(To be done):
(1) Answer these questions using the email thread about a score-maximizing Go engine, not the data, and mark your answers (a), (b) and (c) to match:
(a) Which released engine version does not include dynamic komi?
(b) What subject line does Chun Sun's reply carry?
(c) At the end of each game, what state must everything on the board be in?
(2) Carry on the email thread about a score-maximizing Go engine from its last line, before you turn to the data.

The non-mcts levels of Many Faces try to maximize score, with some bias toward 
safety when ahead.  The non-MCTS version uses dynamic komi to avoid giving up 
points in the endgame, but this is not in the version 12 released engine.

 

David

 

From: Computer-go [mailto:computer-go-boun...@computer-go.org] On Behalf Of 
Chun Sun
Sent: Tuesday, November 17, 2015 7:15 AM
To: computer-go@computer-go.org
Subject: Re: [Computer-go] Strong engine that maximizes score

 

taking my question back. the answer is no in the context of mcts.

 

On Tue, Nov 17, 2015 at 10:10 AM, Chun Sun <sunchu...@gmail.com> wrote:

Is the last requirement equivalent to dynamic komi?

 

On Tue, Nov 17, 2015 at 9:49 AM, Darren Cook <dar...@dcook.org> wrote:

> I am trying to create a database of games to do some machine-learning
> experiments. My requirements are:
>  * that all games be played by the same strong engine on both sides,
>  * that all games be played to the bitter end (so everything on the board
> is alive at the end), and
>  * that both sides play trying to maximize score, not winning probability.

(Material provided):
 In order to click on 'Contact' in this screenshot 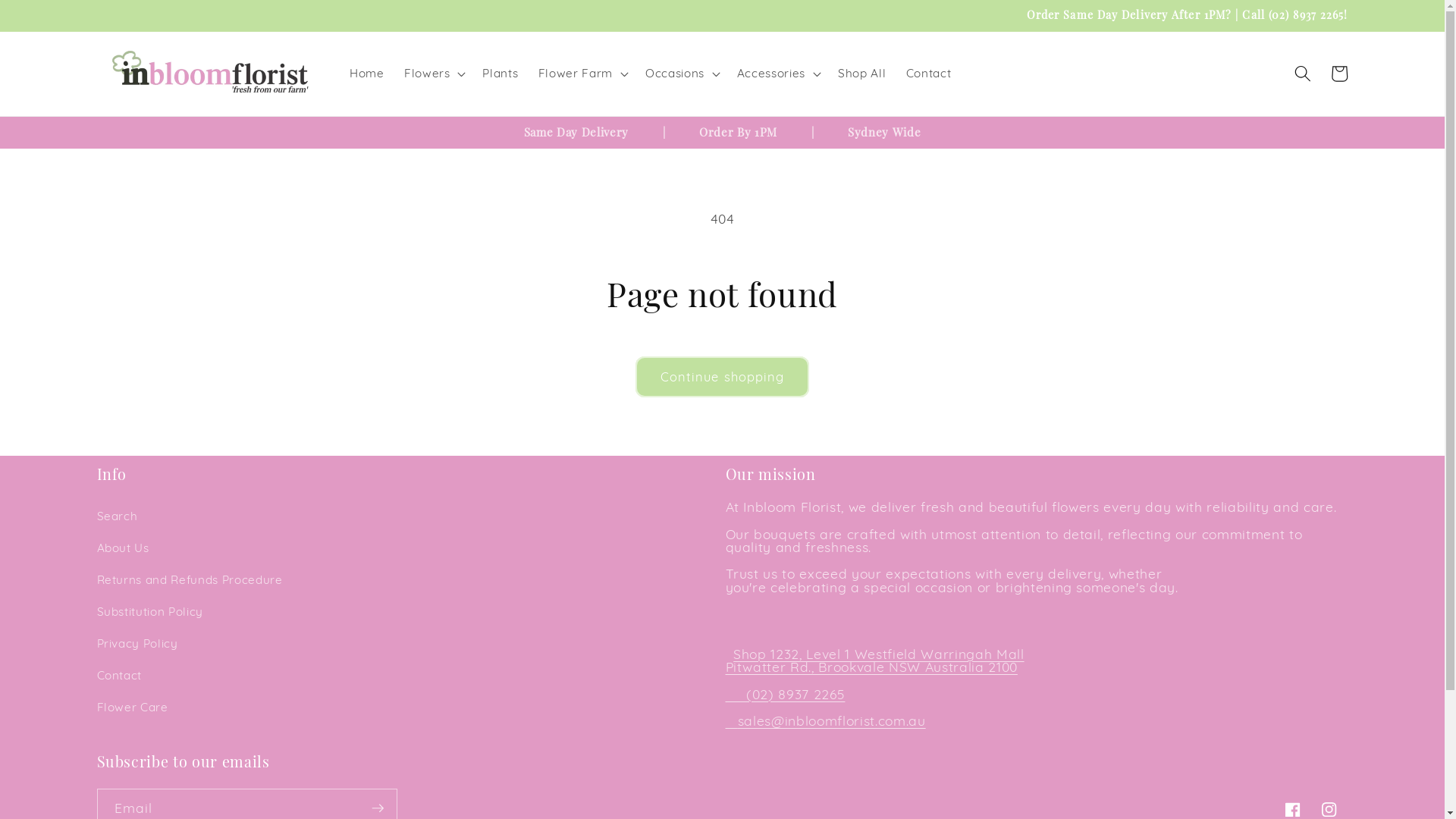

(Answers to the exercises):
(1)
(a) The version 12 released engine.
(b) Re: [Computer-go] Strong engine that maximizes score
(c) Everything on the board must be alive.

(2)
GnuGo might fit the bill, for some definition of strong. Or Many Faces,
on the level that does not use MCTS.

Sticking with MCTS, you'd have to use komi adjustments: first find two
extreme values that give each side a win, then use a binary-search-like
algorithm to narrow it down until you find the correct value for komi
for that position. This will take approx 10 times longer than normal
MCTS, for the same strength level.

(I'm not sure if this is what Pachi is doing?)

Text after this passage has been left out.